=== AVAILABLE DATA ===

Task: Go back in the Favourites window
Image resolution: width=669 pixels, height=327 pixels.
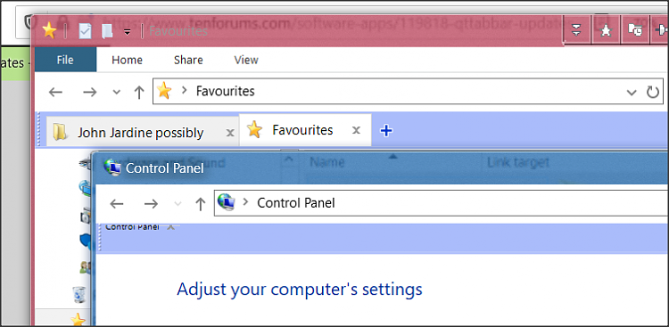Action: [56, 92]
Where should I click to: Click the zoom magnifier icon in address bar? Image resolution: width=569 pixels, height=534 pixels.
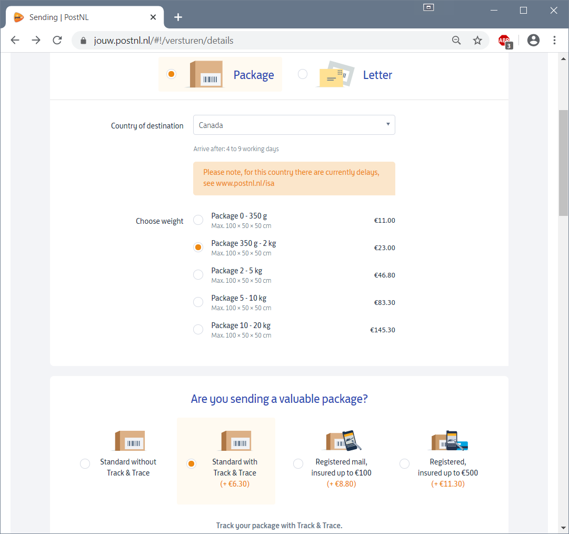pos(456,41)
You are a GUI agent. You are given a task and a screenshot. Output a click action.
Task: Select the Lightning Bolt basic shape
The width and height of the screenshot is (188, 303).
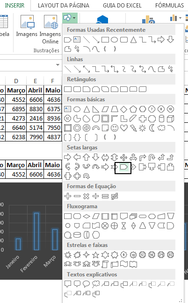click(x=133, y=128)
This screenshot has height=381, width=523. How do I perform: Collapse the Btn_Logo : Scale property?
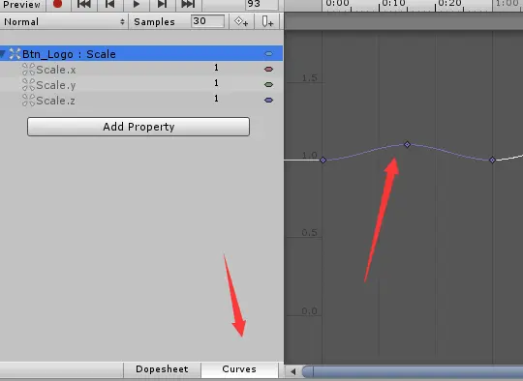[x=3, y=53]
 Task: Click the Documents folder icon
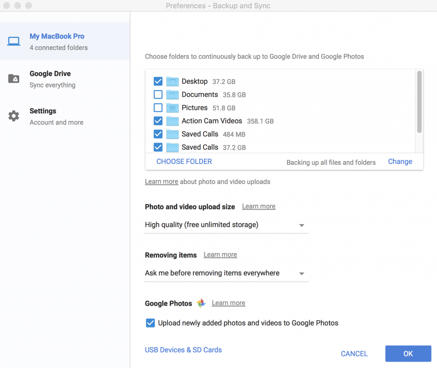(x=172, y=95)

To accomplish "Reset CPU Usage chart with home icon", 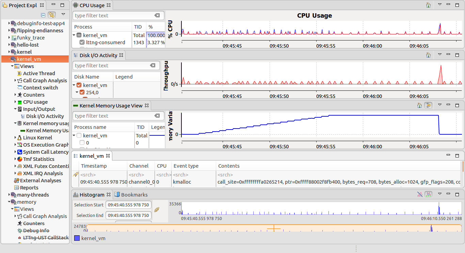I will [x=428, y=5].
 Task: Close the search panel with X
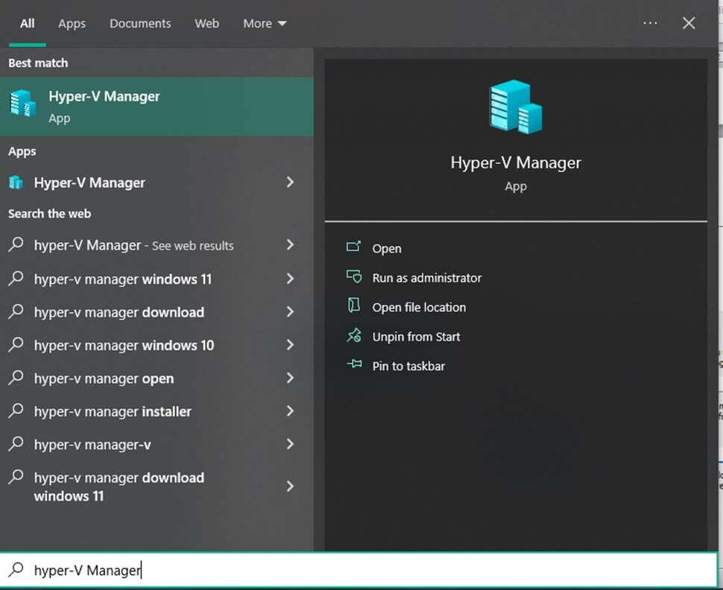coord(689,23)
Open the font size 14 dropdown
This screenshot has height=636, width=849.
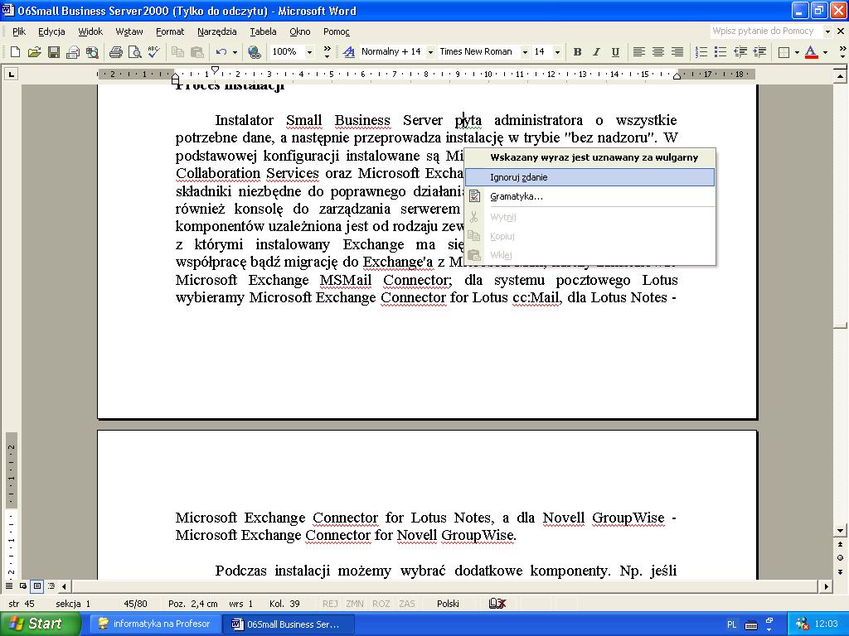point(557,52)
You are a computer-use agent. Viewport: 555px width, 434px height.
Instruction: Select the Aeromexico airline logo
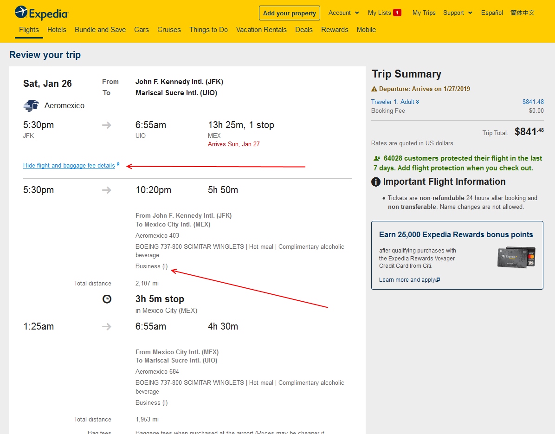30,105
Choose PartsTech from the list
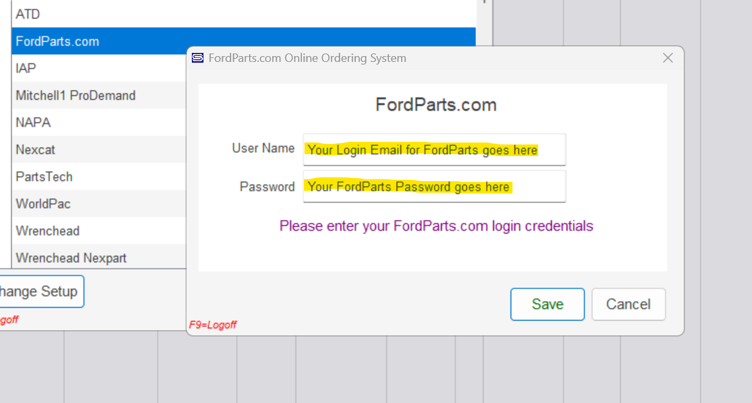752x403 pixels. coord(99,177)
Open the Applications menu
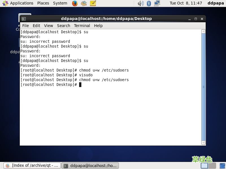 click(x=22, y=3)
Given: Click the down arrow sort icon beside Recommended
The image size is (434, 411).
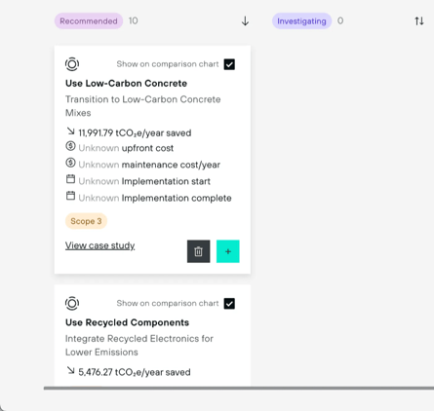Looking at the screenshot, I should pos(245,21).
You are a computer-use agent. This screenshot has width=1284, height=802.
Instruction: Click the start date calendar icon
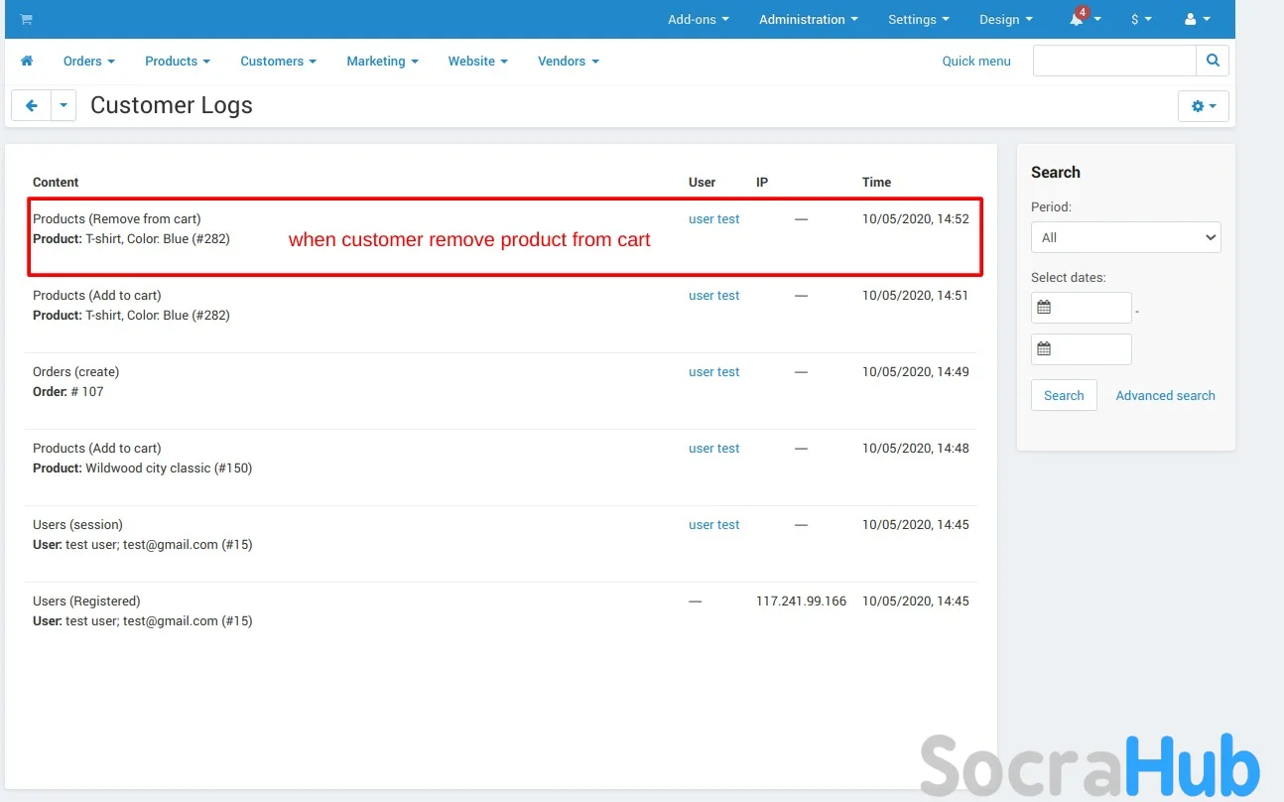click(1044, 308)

=== WHAT TO PRODUCE ===
With pictures omitted, copy exactly the lines from the one containing "This screenshot has height=636, width=849." through the final line of the listing, both included.

=== RESULT OF THIS EXERCISE ===
This screenshot has height=636, width=849.
point(557,52)
You are a computer-use agent. Viewport: 555px width, 434px height.
Instruction: Select the Aeromexico airline logo
30,105
Choose PartsTech from the list
752x403 pixels. coord(99,177)
Open the Applications menu
 click(x=22, y=3)
Given: Click the down arrow sort icon beside Recommended
The image size is (434, 411).
Looking at the screenshot, I should pos(245,21).
You are a computer-use agent. This screenshot has width=1284, height=802.
Instruction: Click the start date calendar icon
click(1044, 308)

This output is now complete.